Reverbera em nós. Cada palavra dita. E todo o pensamento inaudito. Não está na camada cutânea. Não é mancha. Nem sombra. Nem corte. Nem tatuagem. Os outros não veem. Nós esquecemo-nos de olhar. Fica lá. Algures. Até ao mergulho.
Soou. Trovão. Tinha muitas estórias tristes para contar sobre os tempos da felicidade. Um eco silente. E eu andava. E os outros não viam. E eu não via os outros. Era a primeira vez em muito tempo que sentia. A cabeça à tona do rio. O ar a entrar nos pulmões. O toque suave que tem a liberdade quando a palavra se vomita.

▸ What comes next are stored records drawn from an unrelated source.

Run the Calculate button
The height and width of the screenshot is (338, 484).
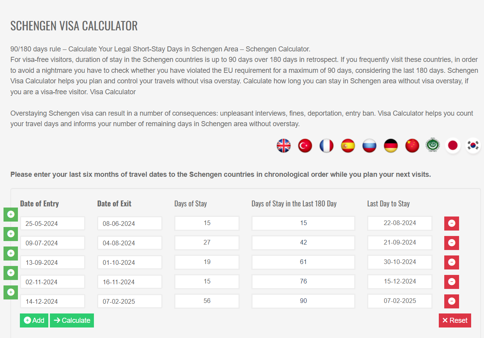point(72,320)
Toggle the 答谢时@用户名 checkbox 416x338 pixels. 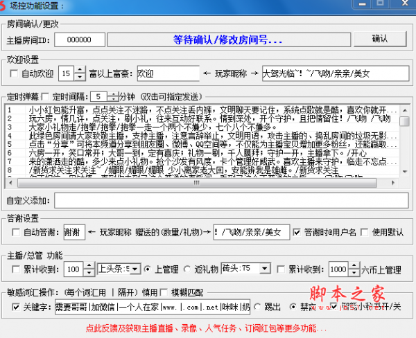click(297, 232)
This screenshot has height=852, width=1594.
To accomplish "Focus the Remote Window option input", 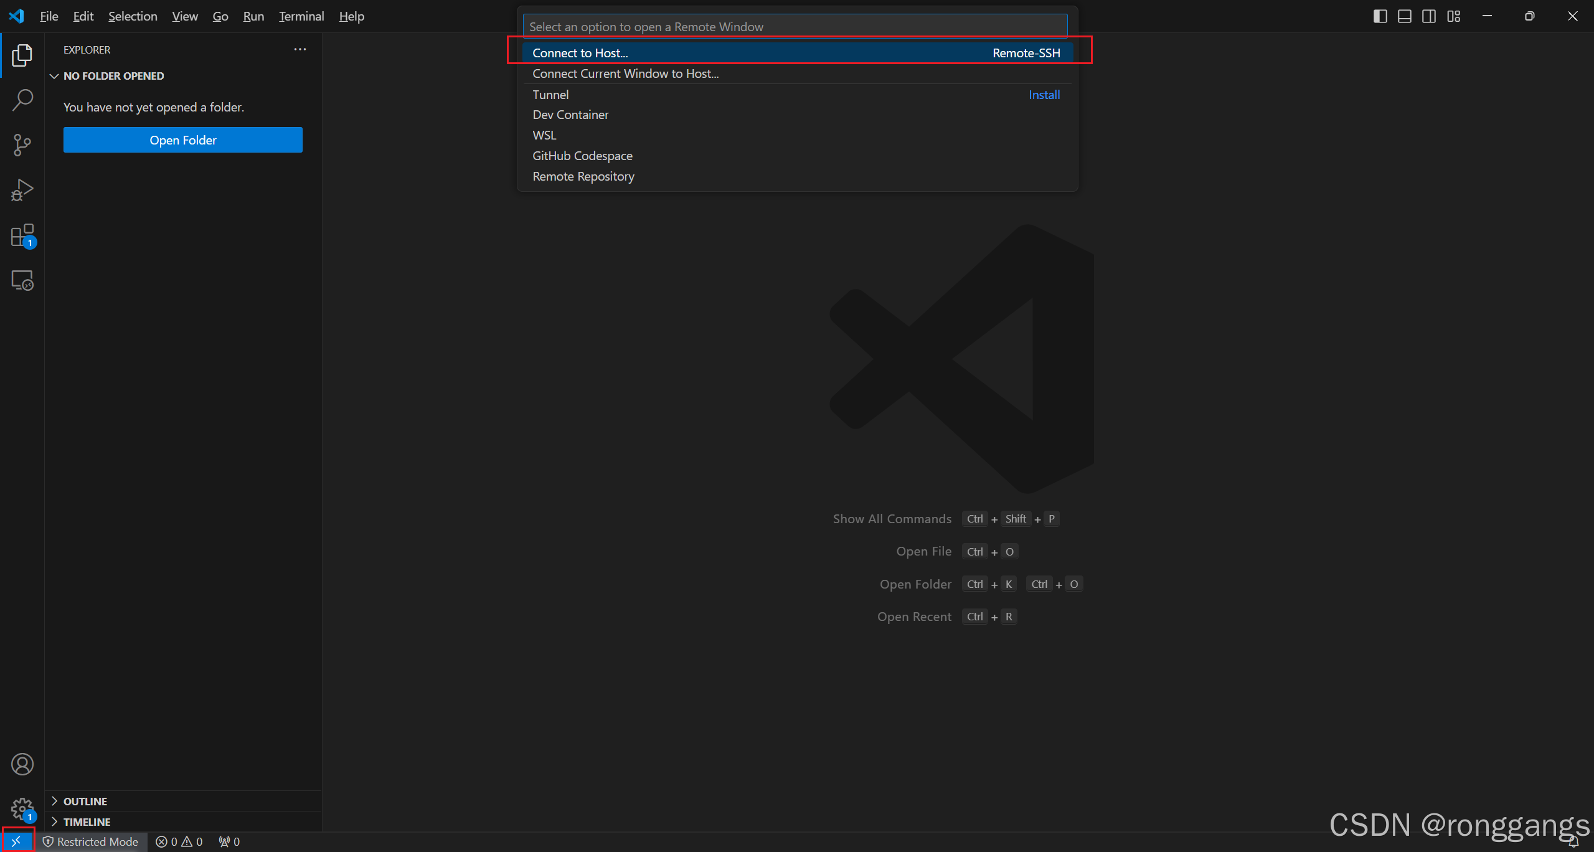I will point(795,27).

Olá. Disse a mim mesma. Em silêncio. Bem-vinda de volta. E a alma pareceu entender que era com ela. Demorando a reconhecer-se. Remergulhando em si para se encontrar, já que desvendar o ser é como dançar, num compasso sem trégua ou pausa. Uma espécie de mar sólido e seco. Cratera. Num agito que é sopro e ventania.

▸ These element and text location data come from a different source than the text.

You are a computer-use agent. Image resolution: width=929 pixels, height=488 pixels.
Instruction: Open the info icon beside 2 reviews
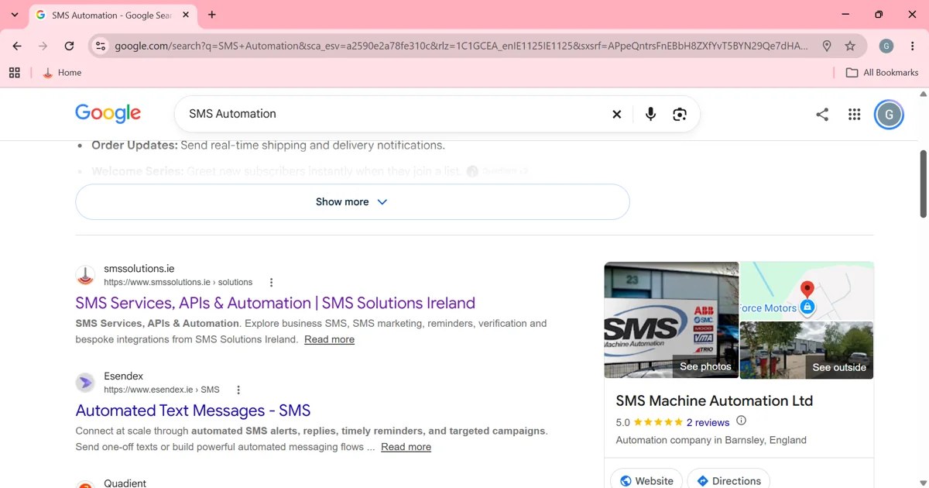(x=741, y=421)
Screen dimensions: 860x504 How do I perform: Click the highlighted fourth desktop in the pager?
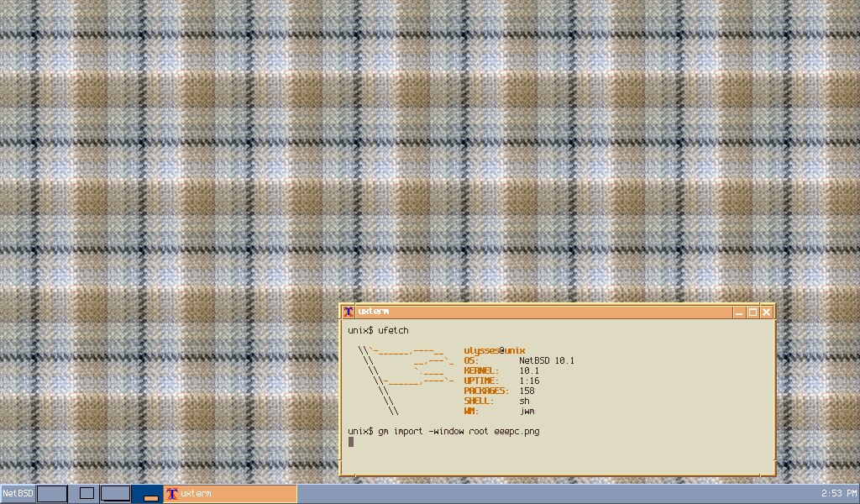point(148,494)
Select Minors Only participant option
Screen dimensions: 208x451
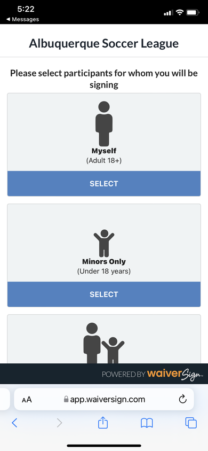(104, 294)
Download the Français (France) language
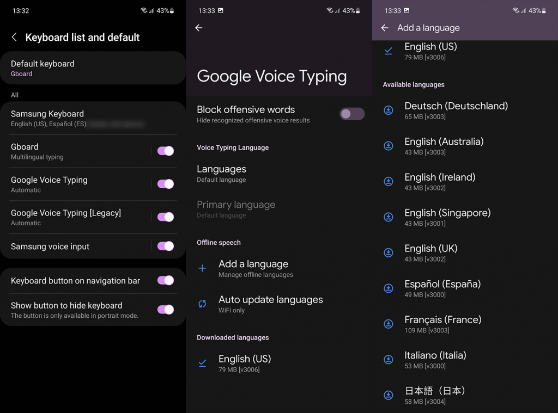The height and width of the screenshot is (413, 558). point(389,324)
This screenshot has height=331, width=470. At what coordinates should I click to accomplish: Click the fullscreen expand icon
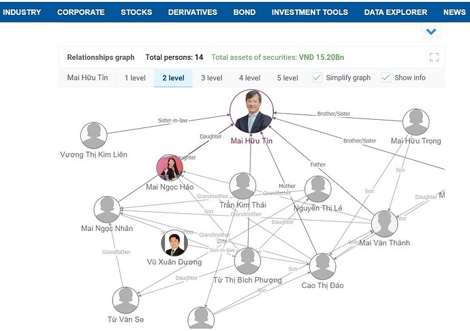coord(434,57)
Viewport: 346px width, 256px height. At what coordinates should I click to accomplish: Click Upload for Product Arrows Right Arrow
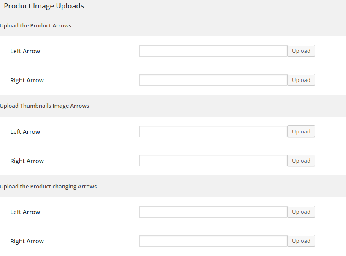(x=301, y=80)
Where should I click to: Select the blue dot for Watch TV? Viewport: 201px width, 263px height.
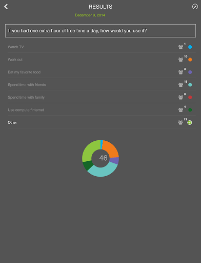pos(190,47)
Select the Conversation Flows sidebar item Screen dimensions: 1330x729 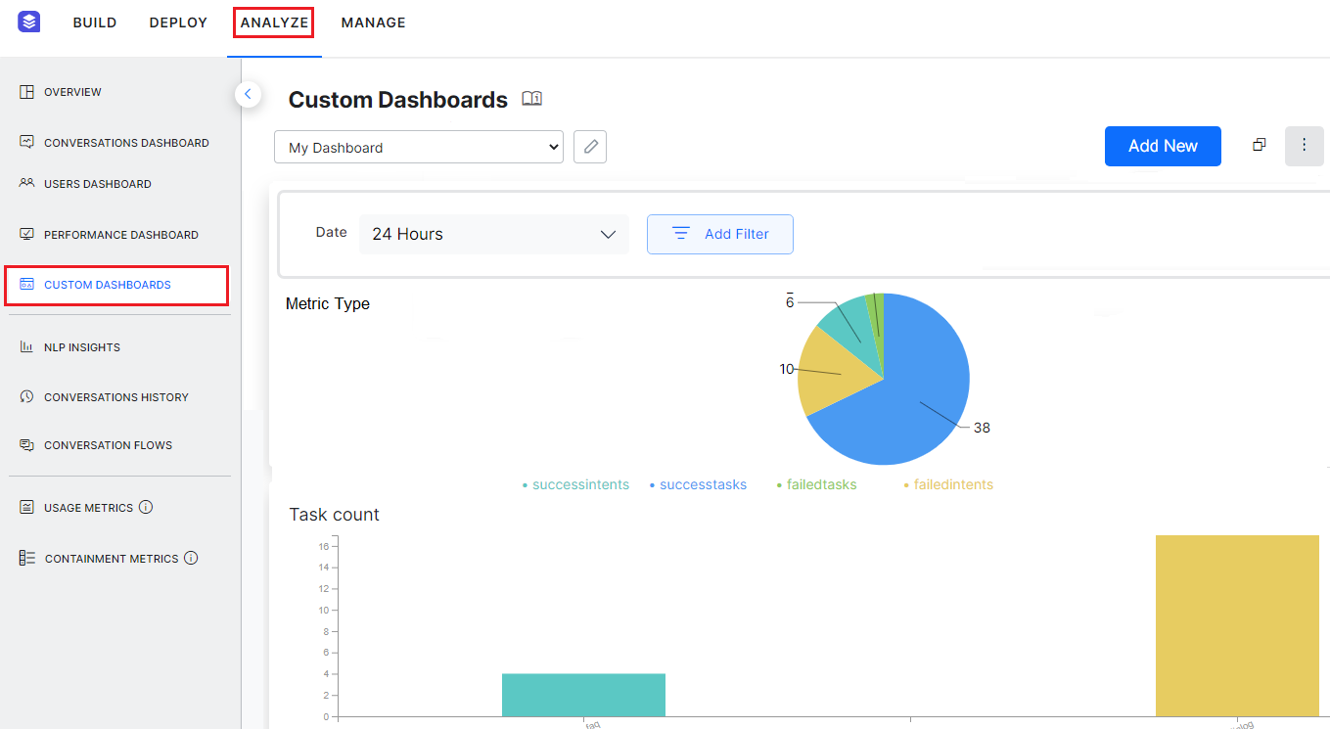(108, 444)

Perguntaram-me se estava bem, porque não falei durante milénios. E eu respondi sem palavras. Já as tinha gasto. Expliquei. Mas expliquei por gestos. Colocando a mão num rosto. Tomando-o num beijo. Despindo a roupa. Despindo o pudor. Amando.
Quis dizer Amor. Apercebi-me de que já tinha gasto essa palavra, juntamente com todas as outras. Tatuei-a para que ficasse lá. Na camada cutânea. Porque me pareceu triste que o amor tivesse o destino de cada palavra dita e de todo o pensamento inaudito.
Fui outra vez. Eu. Uma espécie abismo. Porque todo o abismo é escuridão em altura. E eu ainda tenho muito espaço para voar antes do impacto. Fui outra vez. Eu. Uma espécie de projeto. Porque sonhos são pequenos fragmentos de impossível, criados para quem quer inconcretos. E eu estou farta. Descobri-me farta. Quero só improváveis porque os impossíveis cansam as almas de ciência. Para mim, conquista ou falha. Deixem a ilusão para os Narcisos. Eu. Uma espécie de semente. Que rasguei e rompi e saí do chão. Depois de caída no chão. Depois de deitada ao chão. Depois de todas as lágrimas que me foram rega.
Fica lá. Algures. Até ao mergulho. Não dizemos isto nem coisa alguma que se lhe pareça. Somos corpos-eco a andar nas mesmas ruas que as máquinas. Pessoas artificiais roçam-nos os braços por entre as multidões. As outras dão-nos um choque elétrico no contacto indesejado. Reconhecemos – em gestos – esses ecos silentes. Respondemos – em gestos – porque as palavras estão gastas.
Ocasionalmente, na noite. Enlaçamos as línguas e falamos boca-a-boca sobre como foi renascer. Renascer é – segredamos em gestos – sentir todas as dores do parto para nos darmos a nós mesmos. Embalamos os nossos pequenos e renovados “eus” à luz da lua.
Não é mancha. Nem sombra. Nem corte. Nem tatuagem. Mas a lua faz brilhar o gesto. Reconhecemos a essência. E vamos gritando. Assim. Rompendo a terra. Estendendo braços ao céu. Desvendar o ser é como dançar, num compasso sem trégua ou pausa. E eu ainda tenho muito espaço para voar. Antes de.